I've been to the outlet store in Carlsbad. Are there other Coach outlet stores in SoCal? Anything closer to Newport?

Thanks for sharing. I'll try to post pics tomorrow of my new coach handbags. Well, not exactly new. One I purchased in Dec and the other a couple of months prior to that. Looks like they have some new inventory. I need to check out the Park City store!


----------



## dougp26364 (Feb 23, 2012)

I need to learn to Keep my wife away from both the outlet and regular Coach stores. Thank goodness it's just the Coach stores.........for now.


----------



## rickandcindy23 (Feb 23, 2012)

I have a thing for handbags, so I guess I need to stay away from that store!  

I recently discovered Madden shoes while in Orlando.  Uh-oh.  

I have been cleaning our closet, which is huge, and it's taken me days.  I am two sizes down in clothes, thanks to Dana Carpender's low-carb cookbook (a godsend), so it's been fun getting rid of the old clothes.

I also threw out at least 20 purses, then yesterday I went back through the boxes I set aside for the Salvation Army.  Yes, I got some of the purses out of the boxes.  I don't know why.   :rofl:


----------



## vacationhopeful (Feb 23, 2012)

You all are ROOKIES!

 First brought Coach bags in the late 1970s. Just brought 12 bags off EBAY and got the last one the day before I left on this ts vacation.

Average price with shipping was $26. One was a fake and sller immediately refunded money; one sale was cancelled by ebay after I got the bag (seller emailed me to keep it). One was a bit smokey. One was more worn than I liked, but was exactly what was advertised..was my favorite bag from 1970s.

Friends are amazed as to how nice these bags are.
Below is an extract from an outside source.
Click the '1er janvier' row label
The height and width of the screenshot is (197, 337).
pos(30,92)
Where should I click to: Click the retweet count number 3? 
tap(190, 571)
And these ebay bidders seem to be such newbies...no esnipers except me.


----------



## Twinkstarr (Feb 23, 2012)

vacationhopeful said:


> You all are ROOKIES!
> 
> First brought Coach bags in the late 1970s. Just brought 12 bags off EBAY and got the last one the day before I left on this ts vacation.
> 
> ...



I'm slightly behind you, first Coach bag purchased in the mid 80's. Still have it and it looks great, but boy was it heavy(leather bag). My mom use to buy me one for a birthday present and now I just hit the outlet centers on vacation. 
I must have about 12-13 of them. 

There is even at outlet mall "up North" in MI that has a Coach store, so I try to drive during that segment so we can stop in on our way up/back from Boyne or Mackinac Island.


----------



## cindi (Feb 23, 2012)

i found the Coach store at the outdoor mall in Orlando. The one adjacent to HGVC on International Drive.  Can't think what they call it right now.

Anyway, got myself a purse the last 2 times we were in Orlando, and also picked up one when we were in Maui. 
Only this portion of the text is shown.